ACTIVITY -
Output the data word for word. Begin at its first line and end at the line with "This screenshot has width=1140, height=610.".

PROVIDED MATERIAL below:

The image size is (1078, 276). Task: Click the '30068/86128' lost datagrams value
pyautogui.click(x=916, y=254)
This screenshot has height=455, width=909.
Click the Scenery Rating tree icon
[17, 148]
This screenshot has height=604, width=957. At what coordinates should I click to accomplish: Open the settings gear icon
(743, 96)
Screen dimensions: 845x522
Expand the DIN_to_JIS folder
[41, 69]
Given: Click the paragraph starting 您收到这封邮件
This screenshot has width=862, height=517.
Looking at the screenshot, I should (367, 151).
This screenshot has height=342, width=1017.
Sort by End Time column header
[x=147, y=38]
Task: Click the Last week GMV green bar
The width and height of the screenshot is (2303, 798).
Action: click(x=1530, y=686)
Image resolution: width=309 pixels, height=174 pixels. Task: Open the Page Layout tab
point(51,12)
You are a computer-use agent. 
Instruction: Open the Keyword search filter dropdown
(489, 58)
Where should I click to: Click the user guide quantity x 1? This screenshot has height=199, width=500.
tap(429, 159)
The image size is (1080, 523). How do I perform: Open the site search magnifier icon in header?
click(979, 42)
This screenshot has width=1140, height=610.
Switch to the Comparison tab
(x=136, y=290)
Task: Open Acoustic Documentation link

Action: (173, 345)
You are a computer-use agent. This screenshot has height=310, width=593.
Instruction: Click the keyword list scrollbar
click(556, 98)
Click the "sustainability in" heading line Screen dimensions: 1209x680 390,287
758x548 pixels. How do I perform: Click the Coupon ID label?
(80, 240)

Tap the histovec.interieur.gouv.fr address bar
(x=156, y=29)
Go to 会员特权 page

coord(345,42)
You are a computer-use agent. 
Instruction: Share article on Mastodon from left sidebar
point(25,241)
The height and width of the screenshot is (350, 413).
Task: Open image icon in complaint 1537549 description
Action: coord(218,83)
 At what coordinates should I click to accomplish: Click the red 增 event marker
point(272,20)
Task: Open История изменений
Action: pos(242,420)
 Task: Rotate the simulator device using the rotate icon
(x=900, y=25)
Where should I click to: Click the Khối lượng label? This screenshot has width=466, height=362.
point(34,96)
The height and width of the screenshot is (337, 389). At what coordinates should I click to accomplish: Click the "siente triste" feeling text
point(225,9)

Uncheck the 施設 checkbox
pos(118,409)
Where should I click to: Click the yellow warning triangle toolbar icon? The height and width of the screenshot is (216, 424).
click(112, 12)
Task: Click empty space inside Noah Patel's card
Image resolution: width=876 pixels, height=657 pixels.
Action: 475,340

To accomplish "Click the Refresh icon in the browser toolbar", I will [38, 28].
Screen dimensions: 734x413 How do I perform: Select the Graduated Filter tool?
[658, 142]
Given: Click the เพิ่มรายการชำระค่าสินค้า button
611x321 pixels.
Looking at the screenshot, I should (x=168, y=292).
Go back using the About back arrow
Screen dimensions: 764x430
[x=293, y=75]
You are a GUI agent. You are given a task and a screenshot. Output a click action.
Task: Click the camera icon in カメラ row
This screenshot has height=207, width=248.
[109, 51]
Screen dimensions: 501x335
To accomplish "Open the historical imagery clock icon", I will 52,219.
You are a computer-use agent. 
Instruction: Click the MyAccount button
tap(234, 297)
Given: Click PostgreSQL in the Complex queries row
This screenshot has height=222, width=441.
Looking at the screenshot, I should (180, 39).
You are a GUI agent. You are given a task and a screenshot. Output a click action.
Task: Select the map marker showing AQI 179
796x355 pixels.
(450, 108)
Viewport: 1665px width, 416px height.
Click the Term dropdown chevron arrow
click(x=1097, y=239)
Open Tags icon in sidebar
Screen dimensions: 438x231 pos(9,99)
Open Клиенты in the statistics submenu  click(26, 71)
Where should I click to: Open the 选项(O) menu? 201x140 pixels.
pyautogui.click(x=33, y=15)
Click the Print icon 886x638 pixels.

End of PROVIDED MATERIAL.

ANSWER SECTION -
The image size is (1078, 276). Task: Click the '30068/86128' lost datagrams value
pyautogui.click(x=916, y=254)
This screenshot has height=455, width=909.
Click the Scenery Rating tree icon
[17, 148]
This screenshot has height=604, width=957. At what coordinates should I click to accomplish: Open the settings gear icon
(743, 96)
Screen dimensions: 845x522
Expand the DIN_to_JIS folder
[41, 69]
Given: Click the paragraph starting 您收到这封邮件
This screenshot has width=862, height=517.
Looking at the screenshot, I should (367, 151).
This screenshot has height=342, width=1017.
Sort by End Time column header
[x=147, y=38]
Task: Click the Last week GMV green bar
The width and height of the screenshot is (2303, 798).
Action: click(x=1530, y=686)
Image resolution: width=309 pixels, height=174 pixels. Task: Open the Page Layout tab
point(51,12)
You are a computer-use agent. 
Instruction: Open the Keyword search filter dropdown
(489, 58)
Where should I click to: Click the user guide quantity x 1? This screenshot has height=199, width=500.
tap(429, 159)
The image size is (1080, 523). How do I perform: Open the site search magnifier icon in header?
click(979, 42)
This screenshot has width=1140, height=610.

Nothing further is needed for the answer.